◆ YOUR OBJECTIVE ◆
Exact copy, no pictures: every line from the one that contains "This screenshot has width=1200, height=817." through the end of the data below, and nothing else.

◆ Items listed in a dataset ◆

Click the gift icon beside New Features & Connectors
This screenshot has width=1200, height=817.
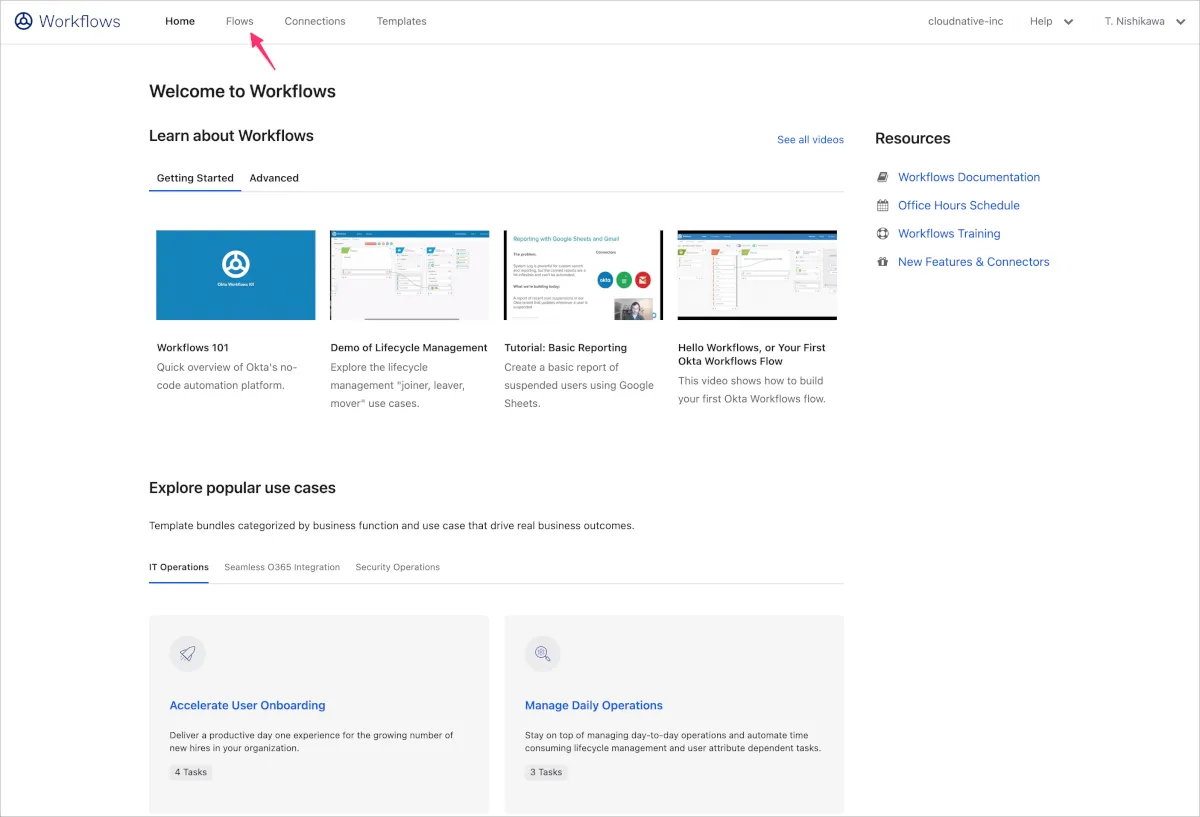click(x=882, y=262)
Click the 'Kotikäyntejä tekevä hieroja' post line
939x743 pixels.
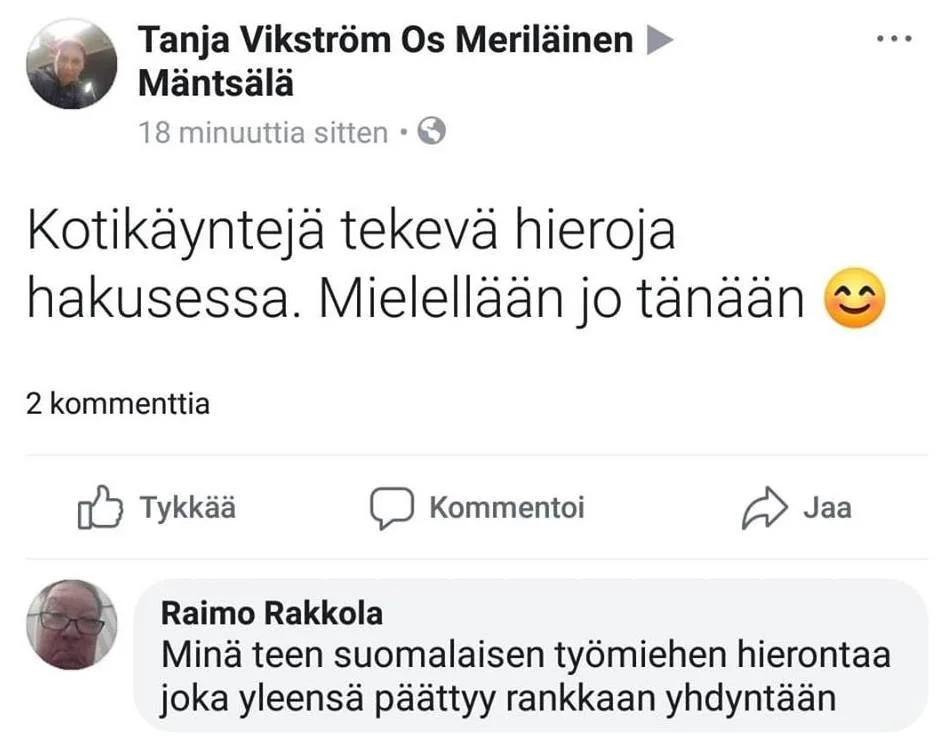click(x=351, y=232)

◆ RESPONSE TO THE EXERCISE ◆
This screenshot has width=1200, height=817.
click(x=882, y=262)
Click the 'Kotikäyntejä tekevä hieroja' post line
939x743 pixels.
click(x=351, y=232)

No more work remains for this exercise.